_Assignment_
Everything from the line containing "The height and" to the end of the listing, both included, should be returned exactly, apart from the pictures.

———

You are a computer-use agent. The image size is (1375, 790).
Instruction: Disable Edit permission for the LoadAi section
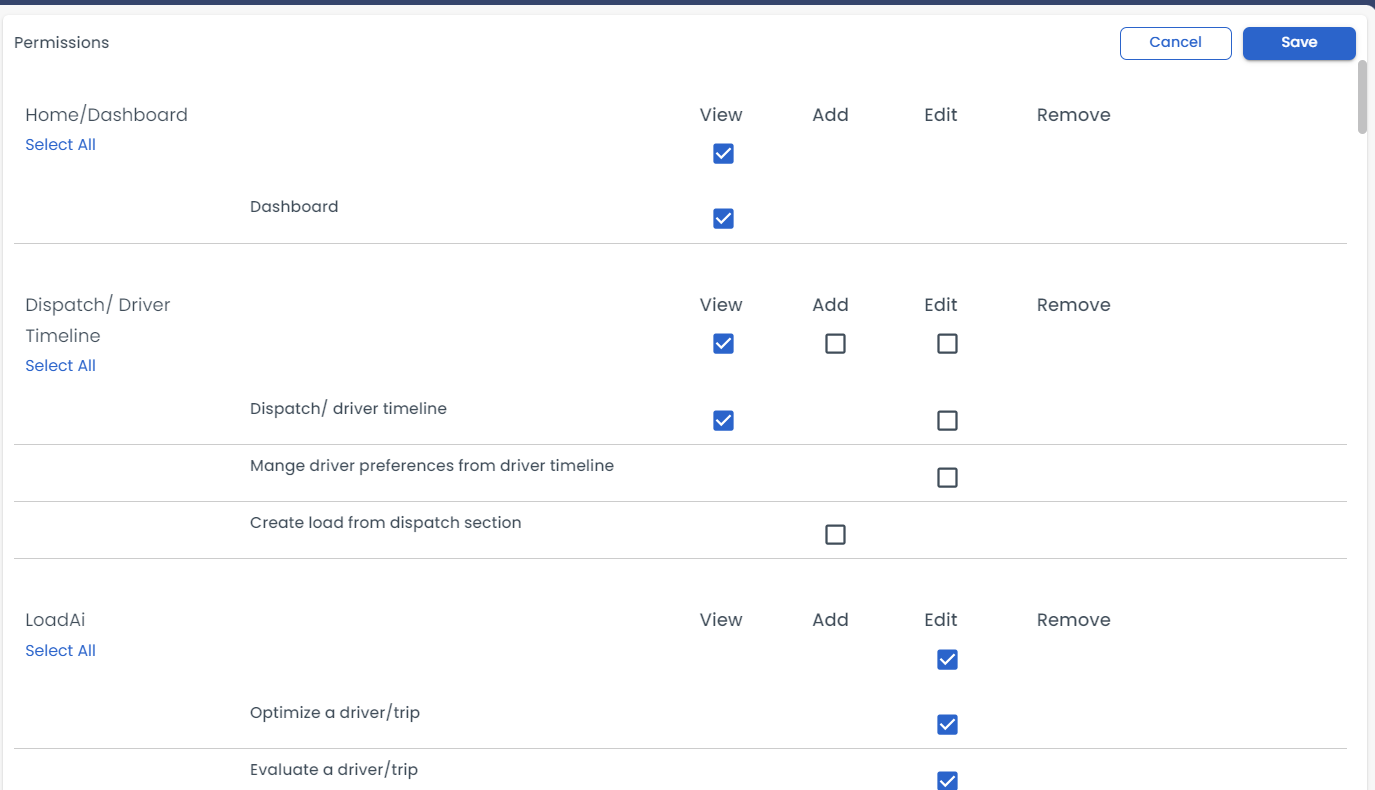(947, 660)
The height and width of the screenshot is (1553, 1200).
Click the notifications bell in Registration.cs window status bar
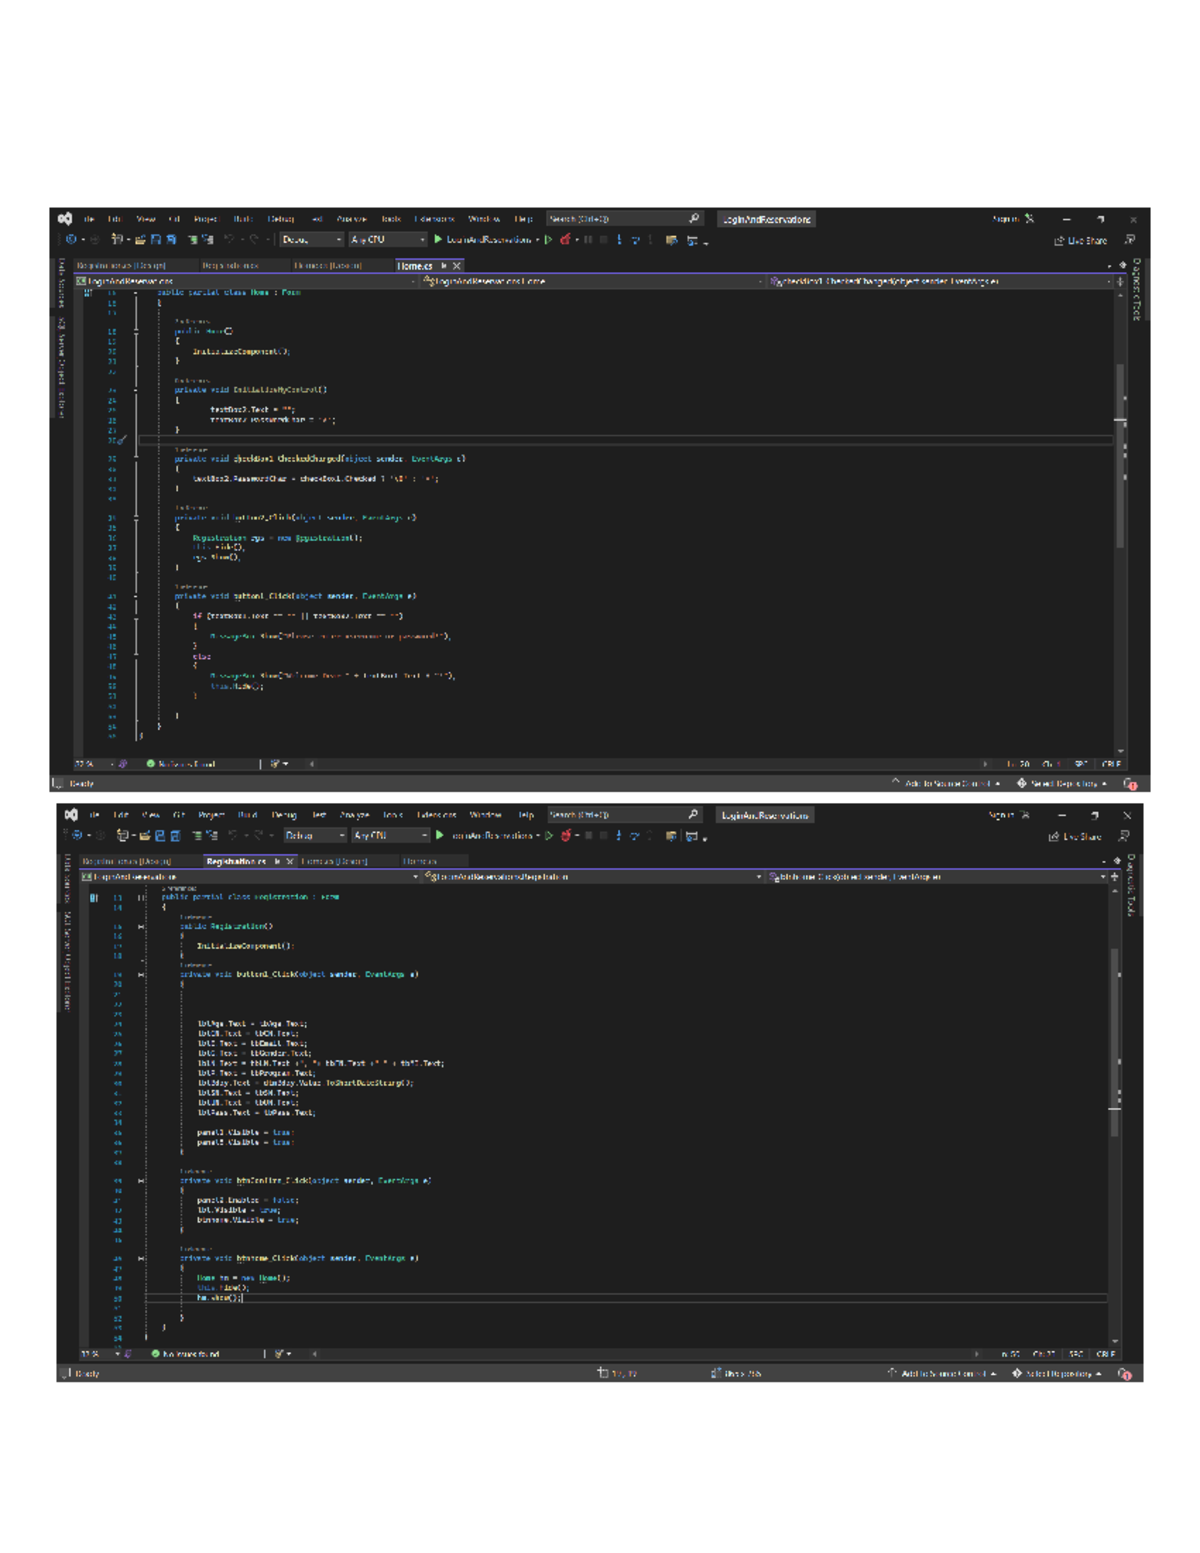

———

_Written answer_
The height and width of the screenshot is (1553, 1200).
Click the notifications bell in Registration.cs window status bar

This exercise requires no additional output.